Pertanika Journal of Tropical Agricultural Science
- Discipline: Tropical agriculture
- Language: English
- Edited by: Mohamed Thariq Hameed Sultan

Publication details
- History: 1978–present
- Publisher: UPM Press (Malaysia)
- Frequency: Quarterly
- Open access: Yes
- Impact factor: 0.6 (2022)

Standard abbreviations
- ISO 4: Pertanika J. Trop. Agric. Sci.

Indexing
- CODEN: PJTSE9
- ISSN: 1511-3701 (print) 2231-8542 (web)
- OCLC no.: 316259460

Links
- Journal homepage; Online archive;

= Pertanika Journal of Tropical Agricultural Science =

The Pertanika Journal of Tropical Agricultural Science is a quarterly peer-reviewed open-access scientific journal published by UPM Press (University of Putra Malaysia).
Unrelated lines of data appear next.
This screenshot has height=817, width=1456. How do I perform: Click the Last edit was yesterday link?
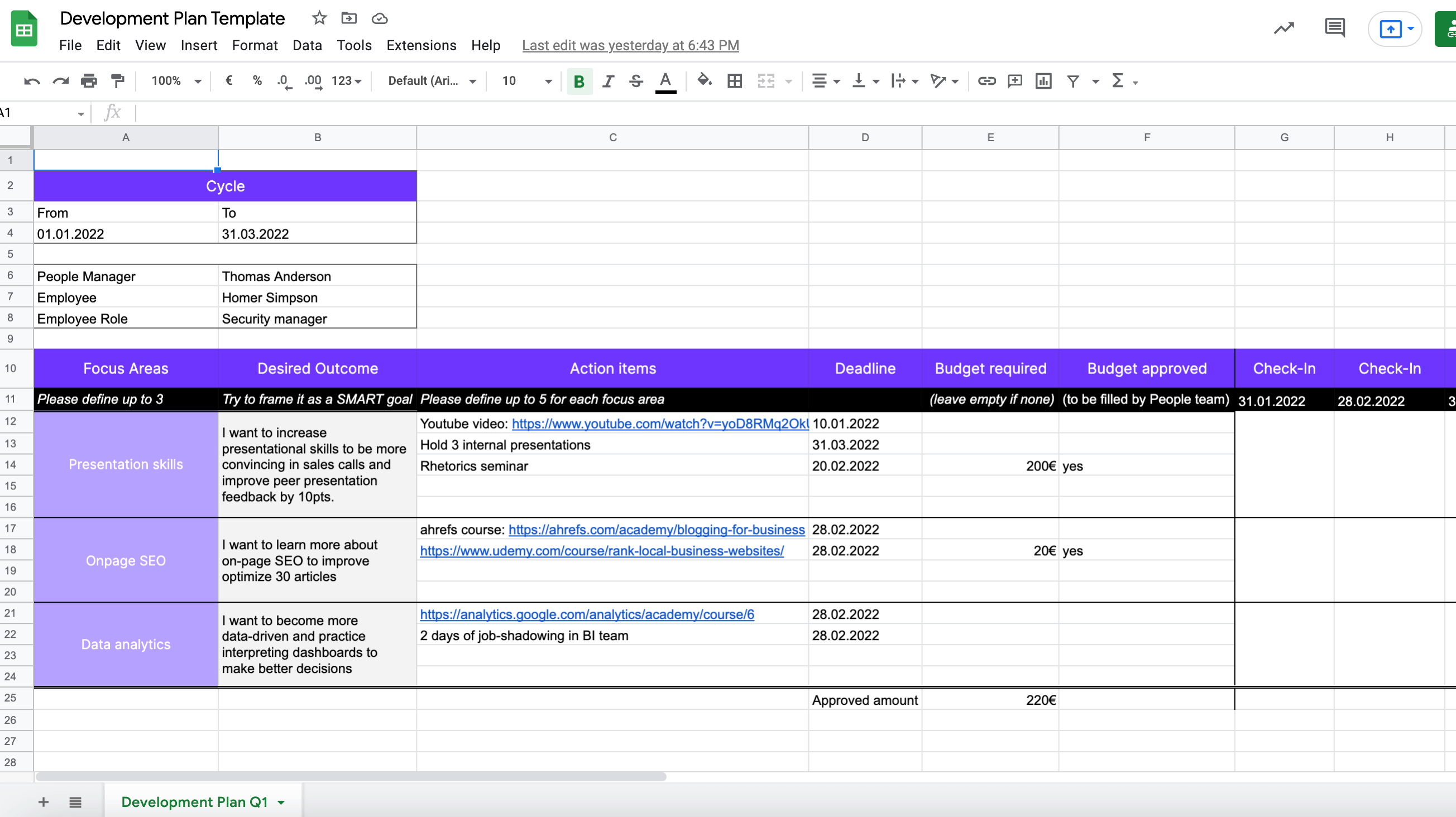point(630,45)
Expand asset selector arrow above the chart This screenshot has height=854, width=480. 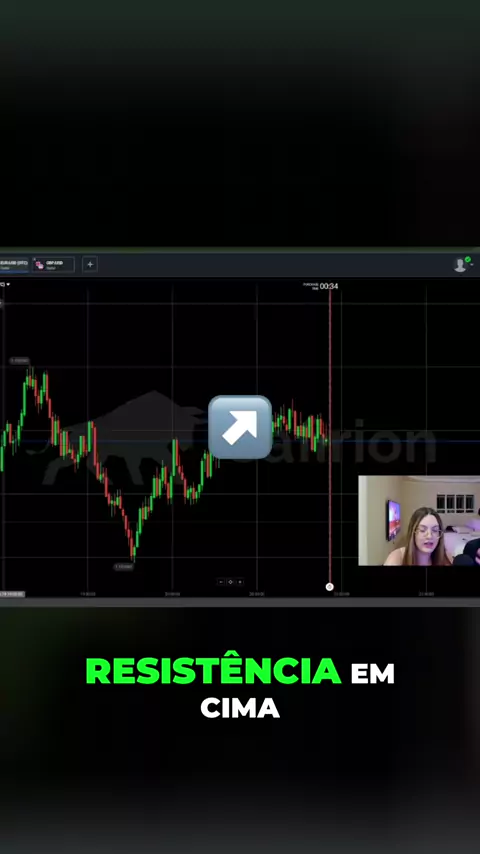pyautogui.click(x=8, y=284)
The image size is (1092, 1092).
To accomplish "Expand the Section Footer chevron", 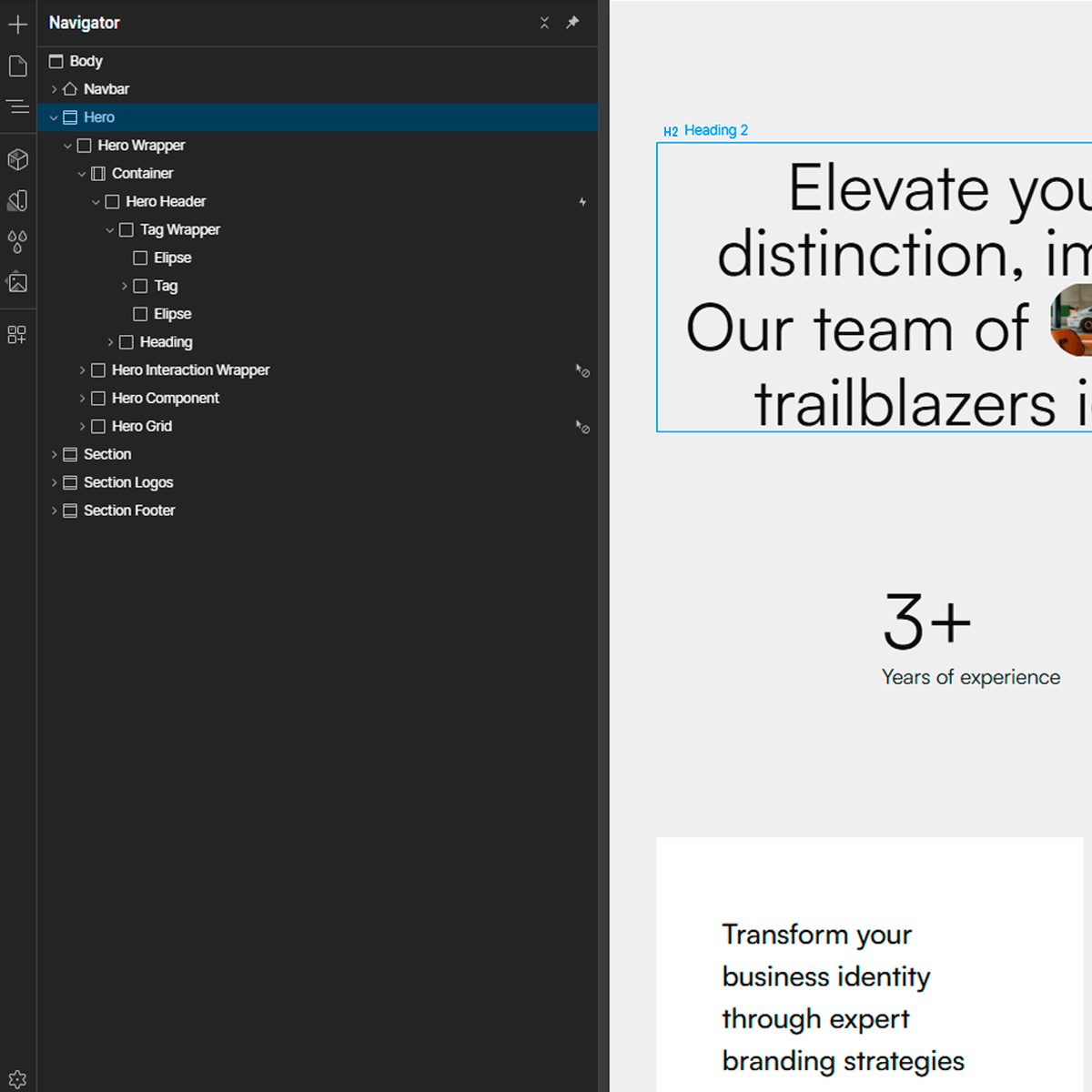I will pyautogui.click(x=55, y=511).
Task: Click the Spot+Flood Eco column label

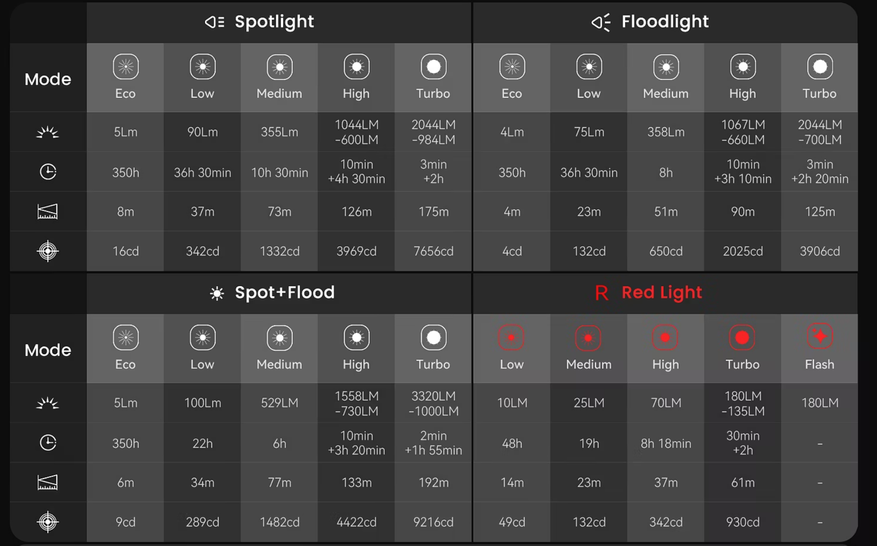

It covers all aspects of tropical agriculture research and related fields. The editor-in-chief is Mohamed Thariq Hameed Sultan (Universiti Putra Malaysia)

==History==
The journal was established in 1978. In 1992, Pertanika was split into three journals to meet the need for specialised journals in areas of study aligned with the strengths of the university. Other Pertanika series are Pertanika Journal of Science & Technology and Pertanika Journal of Social Sciences & Humanities.

==Reception==
In 2016, the journal received a National CREAM Award from the Malaysian Government.

==Abstracting and indexing==
The journal is abstracted and indexed in:

- Aquatic Sciences and Fisheries Abstracts
- Biological Abstracts
- BIOSIS Previews
- CAB Abstracts
- Chemical Abstracts Service
- EBSCO databases
- Emerging Sources Citation Index
- ProQuest databases
- Scopus

According to the Journal Citation Reports, the journal has a 2022 impact factor of 0.6.